(Stored records)

*-*-*

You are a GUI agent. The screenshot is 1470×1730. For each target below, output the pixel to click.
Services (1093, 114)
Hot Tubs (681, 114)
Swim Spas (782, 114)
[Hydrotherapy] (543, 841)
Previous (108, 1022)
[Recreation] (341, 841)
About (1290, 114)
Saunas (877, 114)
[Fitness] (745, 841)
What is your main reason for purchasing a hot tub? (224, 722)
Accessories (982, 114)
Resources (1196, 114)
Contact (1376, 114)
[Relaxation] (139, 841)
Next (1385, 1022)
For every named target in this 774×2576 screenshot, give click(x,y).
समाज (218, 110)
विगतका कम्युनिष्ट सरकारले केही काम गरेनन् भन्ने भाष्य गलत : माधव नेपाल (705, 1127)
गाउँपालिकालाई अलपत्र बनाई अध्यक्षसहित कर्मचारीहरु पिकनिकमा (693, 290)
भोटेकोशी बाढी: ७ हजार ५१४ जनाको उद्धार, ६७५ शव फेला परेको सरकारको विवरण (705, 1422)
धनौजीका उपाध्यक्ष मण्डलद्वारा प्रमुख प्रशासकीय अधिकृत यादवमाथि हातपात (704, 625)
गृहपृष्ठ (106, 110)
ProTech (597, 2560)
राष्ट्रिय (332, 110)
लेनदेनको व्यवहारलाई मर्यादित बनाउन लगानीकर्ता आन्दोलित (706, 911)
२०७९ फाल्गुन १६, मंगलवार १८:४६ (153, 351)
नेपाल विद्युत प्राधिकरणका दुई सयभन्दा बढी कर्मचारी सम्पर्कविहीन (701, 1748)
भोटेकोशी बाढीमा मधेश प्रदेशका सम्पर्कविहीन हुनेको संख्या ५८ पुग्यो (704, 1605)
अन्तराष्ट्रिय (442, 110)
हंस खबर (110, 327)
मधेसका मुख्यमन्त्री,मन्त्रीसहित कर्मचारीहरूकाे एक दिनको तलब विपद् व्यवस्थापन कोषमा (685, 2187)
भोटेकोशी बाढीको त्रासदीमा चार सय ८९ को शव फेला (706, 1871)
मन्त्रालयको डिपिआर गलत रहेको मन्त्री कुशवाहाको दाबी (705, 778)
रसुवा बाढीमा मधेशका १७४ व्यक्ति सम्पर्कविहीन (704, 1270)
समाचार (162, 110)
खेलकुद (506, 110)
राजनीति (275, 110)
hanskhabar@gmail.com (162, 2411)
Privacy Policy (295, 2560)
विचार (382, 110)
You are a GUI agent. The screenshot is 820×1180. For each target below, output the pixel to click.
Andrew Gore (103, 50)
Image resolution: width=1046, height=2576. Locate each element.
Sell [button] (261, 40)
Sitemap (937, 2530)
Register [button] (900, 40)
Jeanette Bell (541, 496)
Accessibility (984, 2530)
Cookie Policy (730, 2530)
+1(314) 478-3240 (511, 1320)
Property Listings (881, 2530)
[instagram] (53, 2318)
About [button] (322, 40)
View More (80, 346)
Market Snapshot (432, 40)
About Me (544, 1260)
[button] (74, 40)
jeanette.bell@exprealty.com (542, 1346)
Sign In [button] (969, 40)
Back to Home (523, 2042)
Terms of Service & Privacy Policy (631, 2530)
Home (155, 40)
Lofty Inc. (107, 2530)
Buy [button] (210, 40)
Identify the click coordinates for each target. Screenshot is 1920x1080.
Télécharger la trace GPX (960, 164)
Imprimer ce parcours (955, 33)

*-*-*

## Work instruction
Nothing but the lines from the one with "Lofty Inc. (107, 2530)" through the final line of the data belongs in the answer, and they must match exactly.

## Output of the exercise
Lofty Inc. (107, 2530)
Buy [button] (210, 40)
Identify the click coordinates for each target. Screenshot is 1920x1080.
Télécharger la trace GPX (960, 164)
Imprimer ce parcours (955, 33)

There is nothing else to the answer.